### TASKS
1. Copy the sermon word for word, the stretch from "Sermon for the" through "4.0 International license.".
2. Carry the sermon on the Parable of the Talents forward from where it stops.
---------- SELECTION
Sermon for the Twenty-Fourth Sunday after Pentecost, Proper 28 (November 15, 2020) – Matthew 25:14-30

“The Parable of the Talents” (2013) by Andrej Nikolaevich Mironov. Ryazan, Russia. Creative Commons Attribution-Share Alike 4.0 International license.

Originally preached on the occasion of the rite of confirmation for the confirmation class of 2020 at Messiah Evangelical Lutheran Church.

The year was 1529.  Martin Luther (whose birthday we observed on Tuesday) had just finished a tour of church visitations throughout the region of Saxony.  The purpose of this tour was to see if congregations in Saxony were adequately teaching the faith to their people now that they had access to German-language Bibles and to make sure that pastors were doing their jobs.  To say that he was appalled by what he found is an understatement.  This is what he said in his preface to the Small Catechism, published that year:

“Martin Luther” (2015), by Diego Lasansky. St. Paul’s Lutheran Church and School, Waverly, Iowa.

“The deplorable, wretched deprivation that I recently encountered while I was a visitor has constrained and compelled me to prepare this catechism, or Christian instruction, in such a brief, plain, and simple version. Dear God, what misery I beheld!  The ordinary person, especially in the villages, knows absolutely nothing about the Christian faith, and unfortunately, many pastors are completely unskilled and incompetent teachers.  Yet supposedly they all bear the name Christian, are baptized, and receive the Holy Sacrament, even though they do not know the Lord’s Prayer, the Creed, or the Ten Commandments!   As a result, they live like simple cattle or irrational pigs and, despite the fact that the gospel has returned, have mastered the fine art of misusing their freedom.”  (KW, 347-348).
--------------------
---------- DATA PROVIDED
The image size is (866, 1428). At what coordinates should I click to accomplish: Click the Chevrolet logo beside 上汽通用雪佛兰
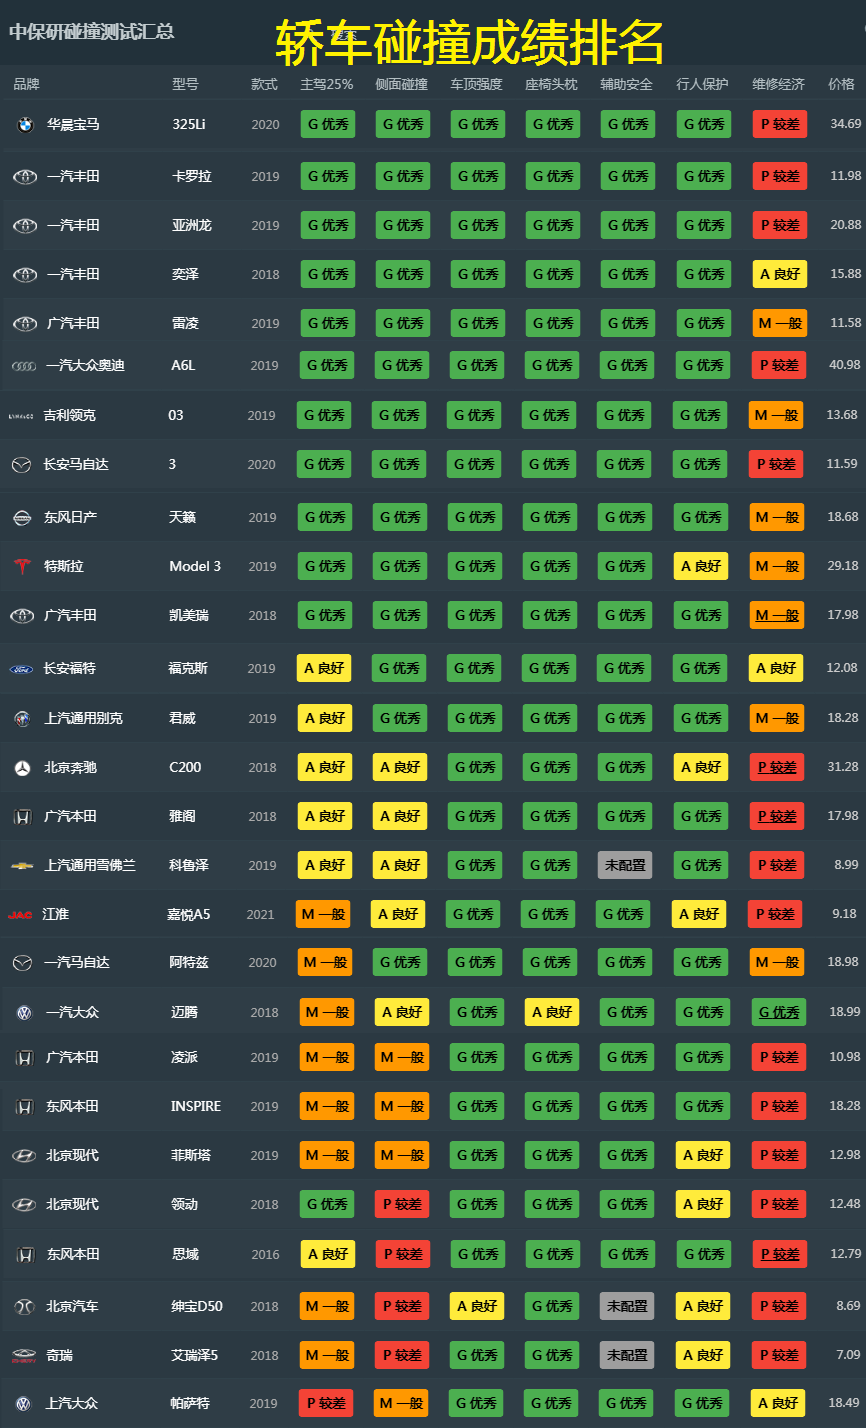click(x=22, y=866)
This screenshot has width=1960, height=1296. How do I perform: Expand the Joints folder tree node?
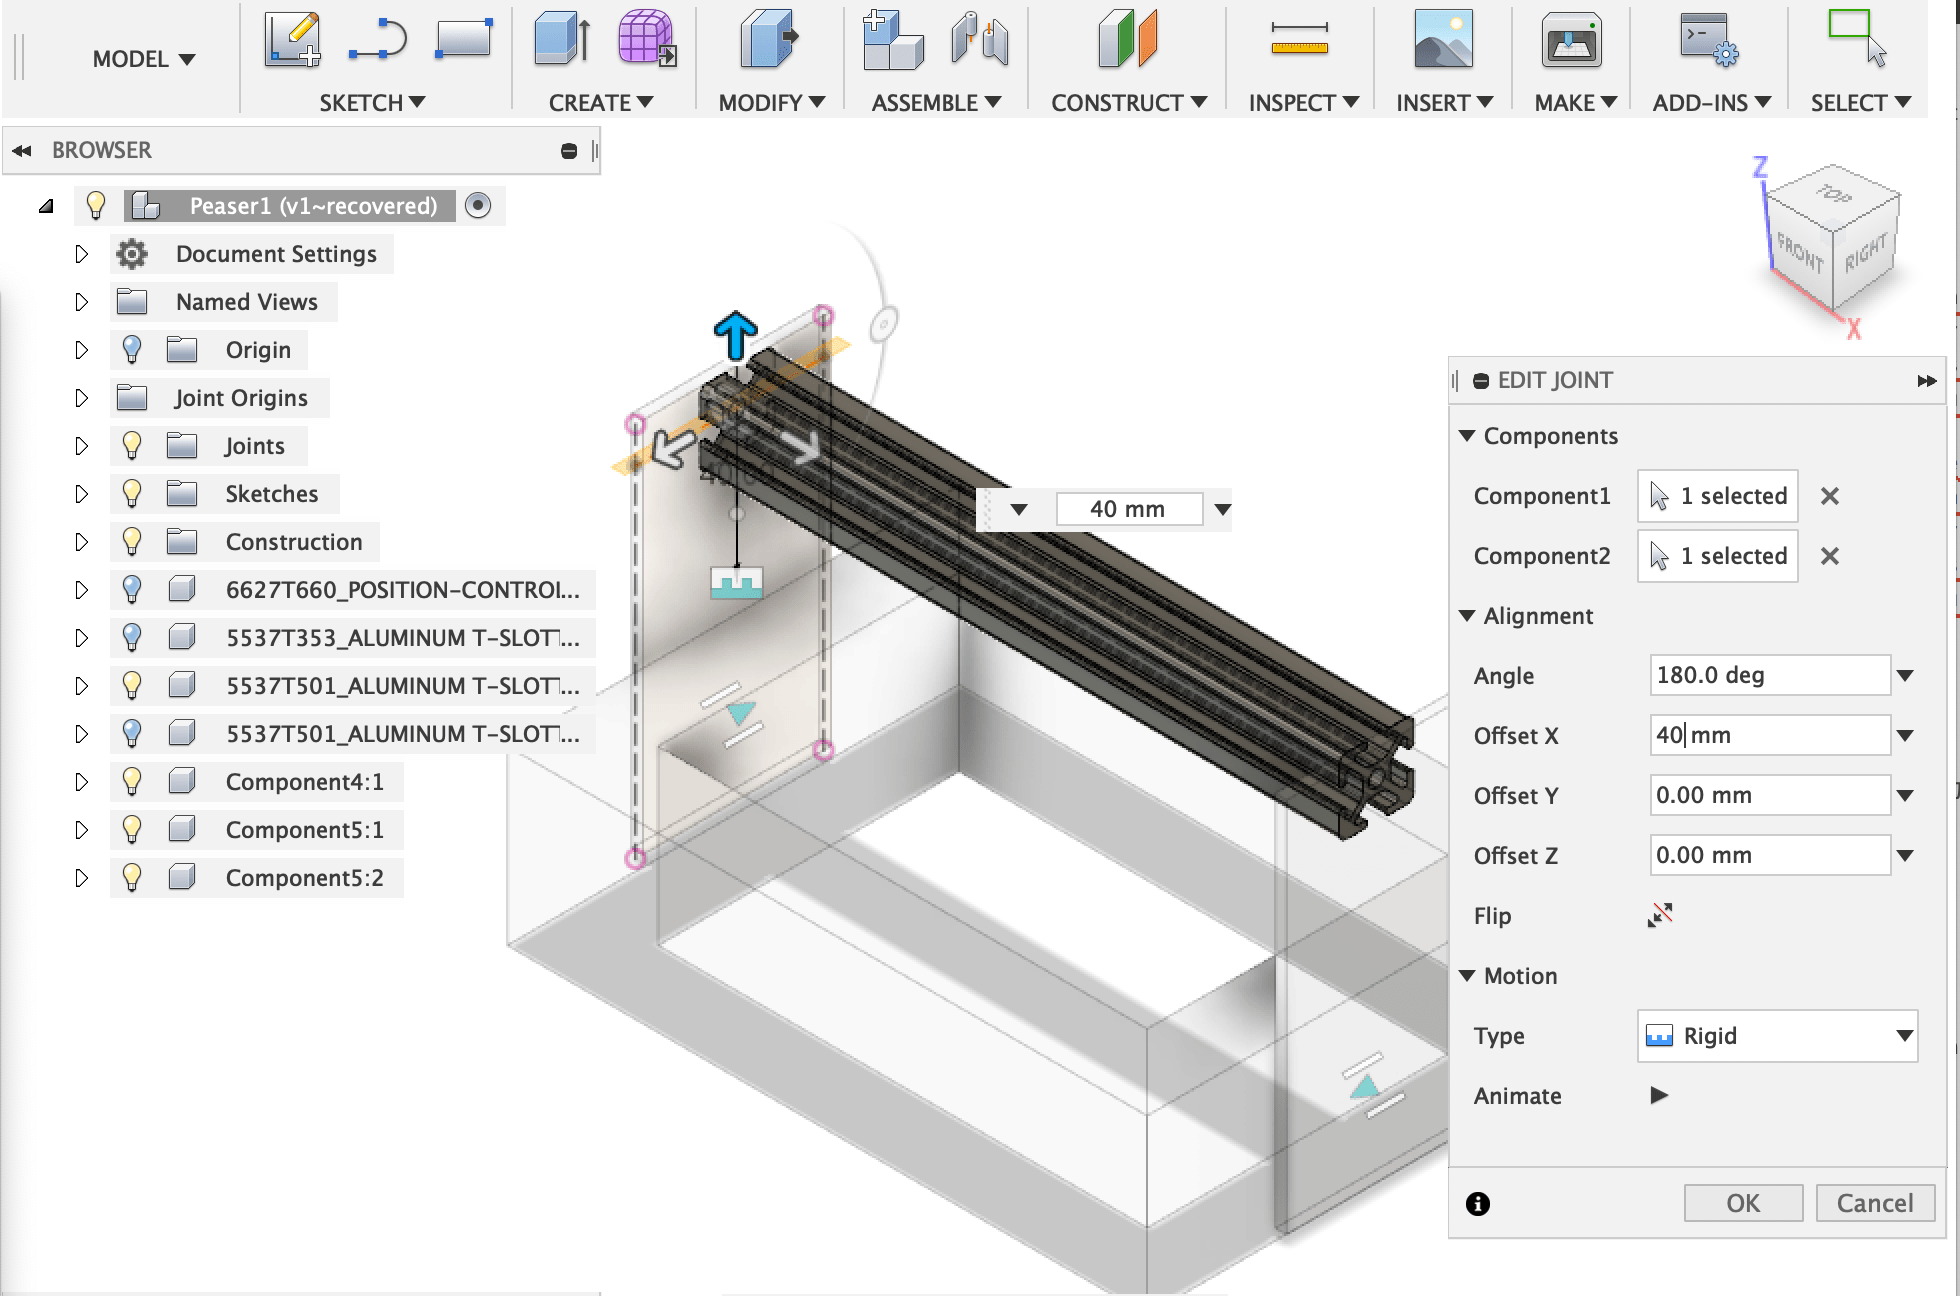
--------------------
### RESPONSES BY TASK
1.
Sermon for the Twenty-Fourth Sunday after Pentecost, Proper 28 (November 15, 2020) – Matthew 25:14-30

“The Parable of the Talents” (2013) by Andrej Nikolaevich Mironov. Ryazan, Russia. Creative Commons Attribution-Share Alike 4.0 International license.

2.
Put simply, the pastors of Saxony had let their congregations down.  They didn’t teach their people God’s word.  The people in the pews didn’t know God’s good and gracious will for them as outlined in the Ten Commandments.  They didn’t know who God is, or what he had done for them.  They didn’t teach them why things like baptism and the Lord’s Supper are important.  They let their people remain in ignorance while they did whatever they wanted, with no real concern for their people’s souls.  It seems that, with the Gospel given back to the people, they and their pastors just figured that nothing really mattered.  “Dr. Luther, you say I’m free in the Gospel?  Great, I can do whatever I want!  I don’t need to know any more or bother with church.”

Or at least that’s how it seemed to Luther.  They now could read Scripture and hear the Gospel in a language they could understand–they could now hear and know God’s will for them and know what he had done for them in giving His Son to die for them for the forgiveness of their sins and really know it without needing a priest to act as an intermediary interpreter.  But they didn’t do anything with it.  They didn’t let it change them.  They didn’t live in this new identity.  Instead, they continued in ignorance, and Luther, when he came upon them, was horrified.

How could one hear the Gospel and not be changed?  How could one not live differently knowing that the Lord had bought one’s life–one’s very soul, no less–from death?  Luther was flabbergasted, and so in a fit of writing, he put the Small Catechism to paper in order to teach these unfortunate people the faith they should have known and the Gospel that should have changed their hearts.  His reaction was similar to, but not as drastic as, the reaction of the master in Jesus’ parable this morning.

“The Parable of the Talents” after Eugene Burnand in ‘La Revue De L’Art – Ancien et Moderne’, Vol. XXIV (July-December 1908).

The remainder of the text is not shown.